PT Bumi Resources Minerals Tbk (BRMS) mematok target ambisius untuk produksi emasnya, dengan proyeksi mencapai puncaknya hingga 160.000 troy ounce pada tahun 2027 dan 2028. Target signifikan ini didorong oleh rencana dimulainya operasi tambang bawah tanah di Palu, Sulawesi Tengah, yang diharapkan beroperasi pada semester kedua tahun 2027. Manajemen BRMS menyampaikan target ini dalam Laporan Pelaksanaan Public Expose Tahunan yang diselenggarakan pada 5 November 2025.
Lonjakan produksi emas ini diprediksi berasal dari peningkatan kadar emas yang jauh lebih tinggi dari tambang bawah tanah di Poboya, Palu, yaitu sekitar 3,5 g/t hingga 4,9 g/t. Sebagai perbandingan, kadar emas dari penambangan terbuka saat ini berkisar antara 1 g/t hingga 1,6 g/t. Dengan beroperasinya tambang bawah tanah, BRMS memperkirakan produksi emas dapat melonjak di atas 160.000 ons pada tahun 2028, bahkan berpotensi meningkat lebih dari 230.000 ons pada tahun 2029.
Sebelum mencapai puncak tersebut, BRMS juga telah menetapkan target produksi bertahap. Pada tahun 2024, realisasi produksi emas tercatat sekitar 64.000 troy ounce. Untuk tahun 2025, perusahaan menargetkan produksi emas berada di kisaran 68.000 hingga 75.000 troy ounce. Selanjutnya, produksi ditargetkan sekitar 80.000 troy ounce pada tahun 2026 dan meningkat menjadi 90.000 troy ounce pada tahun 2027.
Untuk mewujudkan target ekspansi ini, BRMS berencana mengalokasikan pendanaan besar. Perusahaan sedang dalam proses mencari fasilitas pinjaman sindikasi sebesar USD 600 juta (sekitar Rp 10,03 triliun) dari bank asing dan lokal. Sekitar setengah dari dana tersebut akan dialokasikan untuk proyek tambang emas bawah tanah di Palu. Sisa dana akan digunakan untuk kegiatan eksplorasi dan pembangunan pabrik di Gorontalo Minerals, serta pabrik di Linge Mineral Resources yang mengelola tambang emas dan perak. Selain itu, BRMS juga membuka opsi pendanaan lain, seperti penerbitan obligasi atau rights issue, terutama jika ada rencana akuisisi yang dapat berkontribusi pada laba, EBITDA, dan penjualan perusahaan.

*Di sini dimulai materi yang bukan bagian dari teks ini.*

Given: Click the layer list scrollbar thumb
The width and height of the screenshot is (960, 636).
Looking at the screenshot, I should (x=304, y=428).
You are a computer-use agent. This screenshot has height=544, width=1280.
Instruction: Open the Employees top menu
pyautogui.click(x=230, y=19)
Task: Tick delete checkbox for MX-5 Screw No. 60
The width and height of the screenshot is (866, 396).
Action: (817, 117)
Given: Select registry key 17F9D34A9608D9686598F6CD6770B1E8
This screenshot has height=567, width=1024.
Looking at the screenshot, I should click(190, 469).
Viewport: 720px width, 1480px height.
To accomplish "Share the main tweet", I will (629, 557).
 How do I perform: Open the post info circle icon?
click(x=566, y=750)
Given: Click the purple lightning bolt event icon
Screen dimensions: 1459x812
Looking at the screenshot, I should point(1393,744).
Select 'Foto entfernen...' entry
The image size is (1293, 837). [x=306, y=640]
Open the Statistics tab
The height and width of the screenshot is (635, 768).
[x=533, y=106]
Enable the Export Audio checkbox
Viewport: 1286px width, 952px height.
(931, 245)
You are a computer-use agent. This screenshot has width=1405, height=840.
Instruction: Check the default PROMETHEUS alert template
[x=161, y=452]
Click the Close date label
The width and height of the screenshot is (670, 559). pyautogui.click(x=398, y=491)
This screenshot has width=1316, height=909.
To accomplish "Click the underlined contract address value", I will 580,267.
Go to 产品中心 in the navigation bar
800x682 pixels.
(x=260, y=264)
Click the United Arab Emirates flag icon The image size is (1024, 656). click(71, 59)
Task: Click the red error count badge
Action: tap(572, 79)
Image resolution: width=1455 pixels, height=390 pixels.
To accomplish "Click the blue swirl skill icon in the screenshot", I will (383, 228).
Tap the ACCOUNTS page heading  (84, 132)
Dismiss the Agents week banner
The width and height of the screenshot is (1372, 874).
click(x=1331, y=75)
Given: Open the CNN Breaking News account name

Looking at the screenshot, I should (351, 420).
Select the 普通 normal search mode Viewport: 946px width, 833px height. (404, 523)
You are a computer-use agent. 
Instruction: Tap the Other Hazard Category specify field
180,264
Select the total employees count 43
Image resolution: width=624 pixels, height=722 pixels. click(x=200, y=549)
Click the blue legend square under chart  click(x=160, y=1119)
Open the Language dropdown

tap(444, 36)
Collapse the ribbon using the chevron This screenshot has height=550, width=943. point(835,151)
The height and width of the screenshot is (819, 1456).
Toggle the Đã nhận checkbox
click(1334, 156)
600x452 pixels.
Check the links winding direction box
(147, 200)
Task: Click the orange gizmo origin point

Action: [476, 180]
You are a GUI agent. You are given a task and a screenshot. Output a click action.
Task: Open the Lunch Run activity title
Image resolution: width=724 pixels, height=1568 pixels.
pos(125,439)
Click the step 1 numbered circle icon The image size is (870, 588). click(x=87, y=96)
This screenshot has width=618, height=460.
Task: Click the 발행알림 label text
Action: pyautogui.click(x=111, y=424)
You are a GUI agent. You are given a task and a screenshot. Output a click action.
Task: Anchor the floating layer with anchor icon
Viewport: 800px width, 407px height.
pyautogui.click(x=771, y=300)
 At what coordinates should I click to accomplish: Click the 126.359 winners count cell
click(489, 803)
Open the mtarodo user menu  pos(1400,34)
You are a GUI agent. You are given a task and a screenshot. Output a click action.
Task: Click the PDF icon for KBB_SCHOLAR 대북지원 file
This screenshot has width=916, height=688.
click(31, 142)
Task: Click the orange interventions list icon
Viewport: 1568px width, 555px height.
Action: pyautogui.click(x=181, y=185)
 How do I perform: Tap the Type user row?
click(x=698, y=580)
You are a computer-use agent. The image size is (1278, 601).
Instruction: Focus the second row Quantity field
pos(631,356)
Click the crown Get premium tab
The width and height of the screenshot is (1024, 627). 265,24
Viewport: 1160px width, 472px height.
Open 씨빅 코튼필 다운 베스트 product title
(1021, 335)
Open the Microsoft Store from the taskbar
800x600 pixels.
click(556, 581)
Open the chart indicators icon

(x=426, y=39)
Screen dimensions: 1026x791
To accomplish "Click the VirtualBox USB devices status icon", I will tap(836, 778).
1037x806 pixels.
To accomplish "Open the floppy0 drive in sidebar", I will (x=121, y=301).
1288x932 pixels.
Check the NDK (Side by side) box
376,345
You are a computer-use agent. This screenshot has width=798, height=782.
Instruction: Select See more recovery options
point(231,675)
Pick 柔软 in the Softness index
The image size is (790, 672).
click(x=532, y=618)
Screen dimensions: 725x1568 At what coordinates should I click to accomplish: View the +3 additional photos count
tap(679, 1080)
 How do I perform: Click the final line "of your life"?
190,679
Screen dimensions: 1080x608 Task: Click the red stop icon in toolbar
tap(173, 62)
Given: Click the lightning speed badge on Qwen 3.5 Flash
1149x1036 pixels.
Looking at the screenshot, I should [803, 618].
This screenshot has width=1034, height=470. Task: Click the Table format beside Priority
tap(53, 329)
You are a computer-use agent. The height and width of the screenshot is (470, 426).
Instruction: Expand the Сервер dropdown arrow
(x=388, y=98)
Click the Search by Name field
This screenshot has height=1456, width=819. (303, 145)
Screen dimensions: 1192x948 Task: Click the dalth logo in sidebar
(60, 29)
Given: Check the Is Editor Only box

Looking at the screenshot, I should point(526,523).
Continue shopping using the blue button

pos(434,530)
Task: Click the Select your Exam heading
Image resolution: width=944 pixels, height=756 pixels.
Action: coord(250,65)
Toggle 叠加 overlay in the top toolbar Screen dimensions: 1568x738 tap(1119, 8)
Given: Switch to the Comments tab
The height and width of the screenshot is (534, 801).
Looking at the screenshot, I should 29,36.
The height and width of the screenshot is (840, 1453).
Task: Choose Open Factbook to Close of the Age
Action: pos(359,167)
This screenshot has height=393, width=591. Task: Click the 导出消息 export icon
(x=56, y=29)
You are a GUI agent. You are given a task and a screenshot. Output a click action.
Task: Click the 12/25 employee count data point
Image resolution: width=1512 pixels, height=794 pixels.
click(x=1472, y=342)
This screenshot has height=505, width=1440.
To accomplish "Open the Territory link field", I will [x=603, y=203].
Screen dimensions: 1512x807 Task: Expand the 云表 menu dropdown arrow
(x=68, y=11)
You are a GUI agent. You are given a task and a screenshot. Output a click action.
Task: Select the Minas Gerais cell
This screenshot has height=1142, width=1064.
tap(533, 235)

Direktur Utama BRMS, Agoes Projosasmito, optimis dengan posisi keuangan perusahaan untuk memenuhi kewajiban pinjaman. Pada kuartal III 2025, BRMS mencatat laba operasi sebesar USD 69,71 juta dan laba bersih naik 129 persen secara tahunan menjadi USD 37,61 juta. Secara operasional, EBITDA perusahaan mencapai USD 76 juta, meningkat 121,2 persen secara tahunan hingga akhir September 2025. Dengan beroperasinya tambang bawah tanah Palu, BRMS memproyeksikan EBITDA akan meningkat menjadi USD 150 juta hingga USD 200 juta, yang dinilai mampu menjaga pembayaran pinjaman tetap terkendali.
Kinerja keuangan BRMS menunjukkan peningkatan yang kuat. Pada semester I 2025, pendapatan naik 97% year on year (yoy) menjadi US$120,85 juta, laba usaha meroket 209% menjadi US$50,17 juta, dan laba bersih melonjak 136% menjadi US$22,27 juta. Peningkatan ini didorong oleh volume produksi emas yang naik 46% menjadi 38.993 ons troi, serta harga jual emas yang melonjak 38% ke US$3.045 per ons troi. Perusahaan yang terafiliasi dengan Salim Group dan Bakrie Group ini juga memiliki proyek pengembangan lain, termasuk di Gorontalo Minerals untuk emas dan tembaga yang diperkirakan beroperasi pada pertengahan 2026, serta potensi besar di Dairi Prima Mineral untuk seng dan timah hitam. Di pasar saham, BRMS (IDX:BRMS) mencapai harga tertinggi sepanjang masa sebesar IDR 1.190 pada 14 Oktober 2025, dan indikator teknikal saat ini menunjukkan posisi "Strong Buy".